Bud concluyó con un gesto de tristeza.

—Desde que te fuiste, todo ha cambiado. Casi no podrás reconocer la ciudad. —Se columpió hacia atrás en la silla y suspiró—. Así pues, ¿has venido para vender la casa?

Hatch se puso tenso.

—No, he venido a quedarme. Hasta el final del verano, al menos.

—¿Sí? Entonces, ¿estás de vacaciones? —insistió Bud.

—Ya te lo he dicho —respondió Hatch esforzándose por mantener un tono despreocupado—. Estoy aquí por un asunto de negocios bastante delicado. Te prometo que muy pronto te lo contaré todo, Bud.

Bud se echó hacia atrás con expresión ofendida.

—Ya sabes que no quiero entrometerme de ninguna manera en tus asuntos, pero ¿no me habías dicho que eras médico?
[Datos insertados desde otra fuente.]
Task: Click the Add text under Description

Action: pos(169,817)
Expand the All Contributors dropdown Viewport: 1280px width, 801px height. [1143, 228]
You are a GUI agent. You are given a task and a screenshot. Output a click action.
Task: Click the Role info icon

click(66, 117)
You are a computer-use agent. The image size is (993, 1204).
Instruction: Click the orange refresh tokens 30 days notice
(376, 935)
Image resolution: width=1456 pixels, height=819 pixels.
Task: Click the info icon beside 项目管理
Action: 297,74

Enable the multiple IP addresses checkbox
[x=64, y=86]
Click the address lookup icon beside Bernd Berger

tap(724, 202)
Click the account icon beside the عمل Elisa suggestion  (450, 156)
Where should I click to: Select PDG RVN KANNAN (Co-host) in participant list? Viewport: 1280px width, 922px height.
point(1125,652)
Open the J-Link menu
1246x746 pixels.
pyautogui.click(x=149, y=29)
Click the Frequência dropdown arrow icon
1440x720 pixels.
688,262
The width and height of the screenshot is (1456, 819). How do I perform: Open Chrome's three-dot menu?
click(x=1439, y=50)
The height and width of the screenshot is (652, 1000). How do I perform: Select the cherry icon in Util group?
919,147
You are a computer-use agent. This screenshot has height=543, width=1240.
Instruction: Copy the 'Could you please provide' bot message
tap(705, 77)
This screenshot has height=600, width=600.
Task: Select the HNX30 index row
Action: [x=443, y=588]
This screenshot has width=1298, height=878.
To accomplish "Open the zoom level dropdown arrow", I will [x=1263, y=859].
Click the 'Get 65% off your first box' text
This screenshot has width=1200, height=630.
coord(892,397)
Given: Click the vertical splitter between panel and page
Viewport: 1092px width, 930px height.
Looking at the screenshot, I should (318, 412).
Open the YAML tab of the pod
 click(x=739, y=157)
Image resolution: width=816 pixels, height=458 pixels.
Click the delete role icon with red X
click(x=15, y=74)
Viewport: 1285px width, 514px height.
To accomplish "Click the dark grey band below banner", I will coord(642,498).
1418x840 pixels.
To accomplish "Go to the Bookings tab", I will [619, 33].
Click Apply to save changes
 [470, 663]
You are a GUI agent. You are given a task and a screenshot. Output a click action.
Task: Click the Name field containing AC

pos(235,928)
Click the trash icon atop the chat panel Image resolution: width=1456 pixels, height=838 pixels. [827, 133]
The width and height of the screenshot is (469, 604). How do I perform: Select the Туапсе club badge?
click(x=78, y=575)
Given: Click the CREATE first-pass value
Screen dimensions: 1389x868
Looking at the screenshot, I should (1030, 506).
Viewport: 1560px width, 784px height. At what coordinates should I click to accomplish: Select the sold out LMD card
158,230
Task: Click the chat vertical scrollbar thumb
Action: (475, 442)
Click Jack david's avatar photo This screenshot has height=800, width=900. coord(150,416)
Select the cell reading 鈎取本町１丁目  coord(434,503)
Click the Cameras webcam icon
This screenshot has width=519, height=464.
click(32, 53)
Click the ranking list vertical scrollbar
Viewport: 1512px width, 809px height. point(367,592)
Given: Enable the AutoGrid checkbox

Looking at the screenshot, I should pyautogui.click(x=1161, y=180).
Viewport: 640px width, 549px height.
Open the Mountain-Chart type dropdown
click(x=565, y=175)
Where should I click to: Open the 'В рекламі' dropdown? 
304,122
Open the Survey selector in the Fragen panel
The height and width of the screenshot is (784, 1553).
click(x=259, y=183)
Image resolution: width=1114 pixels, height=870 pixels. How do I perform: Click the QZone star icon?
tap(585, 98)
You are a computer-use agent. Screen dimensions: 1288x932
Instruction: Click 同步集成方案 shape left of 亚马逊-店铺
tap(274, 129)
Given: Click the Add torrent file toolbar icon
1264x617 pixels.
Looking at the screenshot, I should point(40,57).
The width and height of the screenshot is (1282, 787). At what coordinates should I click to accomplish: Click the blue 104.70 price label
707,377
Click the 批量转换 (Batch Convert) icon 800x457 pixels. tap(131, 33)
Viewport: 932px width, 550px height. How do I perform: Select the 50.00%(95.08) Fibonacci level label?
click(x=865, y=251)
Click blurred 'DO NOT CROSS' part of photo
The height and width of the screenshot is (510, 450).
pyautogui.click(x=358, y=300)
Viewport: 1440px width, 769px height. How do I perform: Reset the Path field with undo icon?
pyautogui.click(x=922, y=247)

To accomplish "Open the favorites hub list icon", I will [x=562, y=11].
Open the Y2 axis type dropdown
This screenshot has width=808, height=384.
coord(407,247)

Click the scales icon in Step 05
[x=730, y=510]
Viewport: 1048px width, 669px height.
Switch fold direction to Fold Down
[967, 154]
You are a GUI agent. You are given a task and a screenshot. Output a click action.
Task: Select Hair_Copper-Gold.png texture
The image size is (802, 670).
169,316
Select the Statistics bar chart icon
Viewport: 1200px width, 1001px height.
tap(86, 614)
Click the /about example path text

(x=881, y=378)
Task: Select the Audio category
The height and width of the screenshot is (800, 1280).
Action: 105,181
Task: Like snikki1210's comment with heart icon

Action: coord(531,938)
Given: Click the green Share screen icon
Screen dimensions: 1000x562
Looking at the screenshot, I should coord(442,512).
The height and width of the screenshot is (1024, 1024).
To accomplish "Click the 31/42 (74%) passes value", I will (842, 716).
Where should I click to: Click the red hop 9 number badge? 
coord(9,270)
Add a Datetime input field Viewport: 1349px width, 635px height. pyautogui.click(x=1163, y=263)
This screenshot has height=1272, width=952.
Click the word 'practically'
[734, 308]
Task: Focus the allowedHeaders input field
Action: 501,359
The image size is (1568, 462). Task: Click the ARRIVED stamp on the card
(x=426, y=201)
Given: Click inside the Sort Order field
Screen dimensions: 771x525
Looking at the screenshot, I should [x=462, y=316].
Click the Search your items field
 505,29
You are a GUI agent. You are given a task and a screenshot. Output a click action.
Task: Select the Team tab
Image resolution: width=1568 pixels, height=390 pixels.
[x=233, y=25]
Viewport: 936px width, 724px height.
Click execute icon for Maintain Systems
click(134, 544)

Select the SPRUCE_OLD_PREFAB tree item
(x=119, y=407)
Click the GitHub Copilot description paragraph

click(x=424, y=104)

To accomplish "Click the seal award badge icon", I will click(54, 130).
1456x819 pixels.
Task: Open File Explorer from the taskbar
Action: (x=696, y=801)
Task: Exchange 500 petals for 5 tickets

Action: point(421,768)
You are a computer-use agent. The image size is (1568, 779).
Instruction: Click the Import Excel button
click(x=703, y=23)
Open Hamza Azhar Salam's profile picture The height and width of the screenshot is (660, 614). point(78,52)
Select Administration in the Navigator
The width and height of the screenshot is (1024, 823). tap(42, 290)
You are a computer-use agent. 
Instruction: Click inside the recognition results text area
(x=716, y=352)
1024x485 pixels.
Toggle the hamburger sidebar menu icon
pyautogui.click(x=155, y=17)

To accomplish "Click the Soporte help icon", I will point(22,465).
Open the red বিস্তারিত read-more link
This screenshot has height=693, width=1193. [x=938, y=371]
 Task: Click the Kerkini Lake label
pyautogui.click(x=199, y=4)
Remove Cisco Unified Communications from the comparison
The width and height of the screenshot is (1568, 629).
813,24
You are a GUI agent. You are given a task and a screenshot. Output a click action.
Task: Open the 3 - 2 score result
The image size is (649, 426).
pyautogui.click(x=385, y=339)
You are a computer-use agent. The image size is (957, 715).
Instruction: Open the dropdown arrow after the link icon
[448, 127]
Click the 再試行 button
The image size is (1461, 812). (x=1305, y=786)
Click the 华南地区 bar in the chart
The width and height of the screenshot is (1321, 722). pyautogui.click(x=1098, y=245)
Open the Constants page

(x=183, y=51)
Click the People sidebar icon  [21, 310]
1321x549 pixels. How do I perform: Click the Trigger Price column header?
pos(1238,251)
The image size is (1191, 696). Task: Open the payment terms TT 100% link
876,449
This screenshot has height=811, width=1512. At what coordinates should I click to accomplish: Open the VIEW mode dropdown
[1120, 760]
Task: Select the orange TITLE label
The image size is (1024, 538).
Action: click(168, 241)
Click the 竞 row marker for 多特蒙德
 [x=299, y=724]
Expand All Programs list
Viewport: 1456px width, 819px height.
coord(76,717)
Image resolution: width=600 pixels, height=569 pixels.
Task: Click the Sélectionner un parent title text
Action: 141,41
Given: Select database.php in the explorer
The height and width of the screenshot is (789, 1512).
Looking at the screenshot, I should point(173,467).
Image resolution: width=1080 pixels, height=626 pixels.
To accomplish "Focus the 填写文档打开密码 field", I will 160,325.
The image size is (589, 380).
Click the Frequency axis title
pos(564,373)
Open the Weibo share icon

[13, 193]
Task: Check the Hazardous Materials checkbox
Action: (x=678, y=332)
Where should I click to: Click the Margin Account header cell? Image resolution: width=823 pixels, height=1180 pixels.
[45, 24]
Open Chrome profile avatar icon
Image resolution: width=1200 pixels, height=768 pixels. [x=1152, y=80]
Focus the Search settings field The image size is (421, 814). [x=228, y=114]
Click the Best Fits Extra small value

—Y lo soy. Y eso es lo que haré, ejercer de médico.

Hatch bebió su cerveza y miró a hurtadillas el reloj.

—Pero ya tenemos un médico en la ciudad, Malin. Es el doctor Frazier, y es fuerte como un toro. Podría vivir veinte años más.

—Eso se arregla con un poco de arsénico en su taza de té —bromeó Hatch.

El tendero lo miró asustado.

—No te preocupes, Bud. No voy a competir con el doctor Frazier.

Hatch pensó que en Maine no estaban acostumbrados a su peculiar ingenio.

—Me alegro —replicó Bud, y lo miró de reojo—. Entonces, debe de ser algo relacionado con esos helicópteros.

Hatch lo miró como esperando una explicación.

—Fue ayer. El día era muy claro y soleado. Vinieron dos helicópteros. Eran muy grandes. Sobrevolaron la ciudad y se alejaron rumbo a las islas. Los vi suspendidos sobre la isla Ragged durante un buen rato. Pensé que eran de la base militar. —La expresión de Bud se volvió dubitativa—. Bueno, quizá lo eran, quizá no.

El ruido de la puerta del colmado salvó a Hatch de tener que responderle. Se quedó allí sentado mientras Bud atendía a su cliente.

—Los negocios van bien —comentó cuando Bud volvió.

—No creas. Cuando termina la temporada de verano, la población desciende a ochocientos habitantes.